“Nel carcere di Bari fu tortura di Stato”: questa la sentenza che condanna nove agenti della polizia penitenziaria per tortura di Stato nei confronti di un detenuto 43enne con problemi psichici. Ma non vi fate schifo neanche un po’?
Aggredirono e picchiarono violentemente un detenuto 43enne con problemi psichici nel carcere di Bari. Sono stati condannati in primo grado 9 agenti della polizia penitenziaria accusati di tortura di Stato, abuso d’ufficio, rifiuto di atti d’ufficio, violenza privata e falso ideologico.
Secondo quanto riportato nelle motivazioni della sentenza che lo scorso 20 marzo ha visto condannati i poliziotti, l’uomo era in una posizione di “netta inferiorità” rispetto ai suoi carnefici.
Oltre ai nove agenti sono stati condannati anche due infermieri che dovranno corrispondere un risarcimento di 80 euro per omessa denuncia: i due, infatti, avrebbero assistito al pestaggio e non avrebbero detto nulla alle autorità.

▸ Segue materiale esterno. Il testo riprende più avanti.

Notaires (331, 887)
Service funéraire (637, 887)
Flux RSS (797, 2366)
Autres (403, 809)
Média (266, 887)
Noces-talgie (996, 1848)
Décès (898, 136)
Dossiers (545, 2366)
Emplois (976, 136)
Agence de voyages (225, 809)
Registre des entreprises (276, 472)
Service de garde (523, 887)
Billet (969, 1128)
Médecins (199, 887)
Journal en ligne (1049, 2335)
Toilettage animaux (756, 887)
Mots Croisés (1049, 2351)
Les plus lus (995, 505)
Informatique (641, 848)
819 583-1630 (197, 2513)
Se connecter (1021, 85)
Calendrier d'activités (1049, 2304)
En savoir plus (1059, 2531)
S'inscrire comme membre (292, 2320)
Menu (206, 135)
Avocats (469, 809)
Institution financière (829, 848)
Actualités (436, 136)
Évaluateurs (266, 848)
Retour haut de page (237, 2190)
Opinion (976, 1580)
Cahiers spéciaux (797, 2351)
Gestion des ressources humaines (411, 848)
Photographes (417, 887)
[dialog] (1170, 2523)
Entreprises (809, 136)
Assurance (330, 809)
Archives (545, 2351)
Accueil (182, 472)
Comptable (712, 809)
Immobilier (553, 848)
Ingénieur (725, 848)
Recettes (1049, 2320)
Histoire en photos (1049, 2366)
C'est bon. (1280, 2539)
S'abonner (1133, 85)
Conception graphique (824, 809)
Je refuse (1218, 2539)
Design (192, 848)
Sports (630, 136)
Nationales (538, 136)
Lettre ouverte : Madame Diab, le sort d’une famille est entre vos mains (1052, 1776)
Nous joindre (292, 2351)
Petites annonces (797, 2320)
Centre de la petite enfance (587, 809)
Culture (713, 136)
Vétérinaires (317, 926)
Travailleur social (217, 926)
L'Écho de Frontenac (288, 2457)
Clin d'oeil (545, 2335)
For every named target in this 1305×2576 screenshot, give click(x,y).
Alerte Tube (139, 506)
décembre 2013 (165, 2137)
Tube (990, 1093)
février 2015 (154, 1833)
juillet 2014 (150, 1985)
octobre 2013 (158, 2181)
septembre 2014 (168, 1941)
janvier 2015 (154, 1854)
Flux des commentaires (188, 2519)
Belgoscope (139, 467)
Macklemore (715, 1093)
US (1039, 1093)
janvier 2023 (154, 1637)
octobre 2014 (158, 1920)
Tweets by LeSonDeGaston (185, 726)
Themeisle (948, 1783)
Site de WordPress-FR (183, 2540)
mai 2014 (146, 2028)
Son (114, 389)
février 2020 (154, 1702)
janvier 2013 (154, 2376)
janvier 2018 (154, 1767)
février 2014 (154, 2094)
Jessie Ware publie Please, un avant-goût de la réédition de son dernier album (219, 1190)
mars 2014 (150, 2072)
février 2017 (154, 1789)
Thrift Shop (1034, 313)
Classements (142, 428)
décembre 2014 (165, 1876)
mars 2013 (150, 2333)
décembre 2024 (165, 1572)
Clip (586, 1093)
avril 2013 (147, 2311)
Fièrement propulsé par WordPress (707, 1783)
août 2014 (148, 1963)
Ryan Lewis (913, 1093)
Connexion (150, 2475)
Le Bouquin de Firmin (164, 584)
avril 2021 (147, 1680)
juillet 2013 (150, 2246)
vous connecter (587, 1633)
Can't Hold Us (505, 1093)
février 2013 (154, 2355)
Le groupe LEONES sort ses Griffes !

I poliziotti Giacomo Delia, Raffaele Finestrone, Giovanni Spinelli, Antonio Rosati, Francesco Ventafridda, Vito Sante Orlando, Michele De Lido, Leonardo Ginefra e Francesco Valenziano sono stati condannati in primo grado rispettivamente a 5 anni di reclusione, 4 anni e 6 mesi, 3 anni e 6 mesi, 3 anni e 5 mesi, 3 anni e 4 mesi, 13 mesi, 11 mesi e 6 mesi.
Ma come si fa?
Stando a quanto riporta La Repubblica, i magistrati hanno sottolineato che contro il detenuto è stata usata la forza “senza ragione”, in quanto non vi era un quel momento un contesto di allarme o pericolo.
L’uomo sarebbe stato preso a calci e pugni mentre era immobilizzato da altri agenti che lo stavano spingendo a terra con la pressione delle scarpe sulla testa e sull’addome.
L’atto scatenante
Stando a quanto ricostruito, il detenuto con problemi psichici aveva appiccato il fuoco dentro la propria cella, causando l’evacuazione dell’intero primo piano del carcere. L’episodio, secondo quanto si legge anche nelle motivazioni della sentenza, non poteva giustificare la spedizione punitiva compiuta nei confronti degli agenti condannati.
“Ci si attendeva capacità di autocontrollo – scrivono i giudici – e rispetto delle norme dell’ordinamento penitenziario, nonché la consapevolezza di dover operare per la cura delle persone nella custodia dello Stato”. Gli avvocati difensori dei poliziotti potranno chiedere il giudizio d’appello.